(begin)

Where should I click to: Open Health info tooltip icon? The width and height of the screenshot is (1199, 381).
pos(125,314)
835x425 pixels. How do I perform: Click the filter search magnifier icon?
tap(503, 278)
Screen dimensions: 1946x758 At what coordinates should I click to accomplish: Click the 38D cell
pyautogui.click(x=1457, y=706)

(end)
(begin)

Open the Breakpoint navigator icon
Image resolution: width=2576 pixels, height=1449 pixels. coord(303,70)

(end)

§ **Work to complete**
Copy out only the stretch of items from the line containing "835x425 pixels. How" through the line containing "pyautogui.click(x=1457, y=706)", including the requests. Raise each coordinate in the answers by 144.

§ **Complete output**
835x425 pixels. How do I perform: Click the filter search magnifier icon?
tap(647, 422)
Screen dimensions: 1946x758 At what coordinates should I click to accomplish: Click the 38D cell
pyautogui.click(x=1601, y=850)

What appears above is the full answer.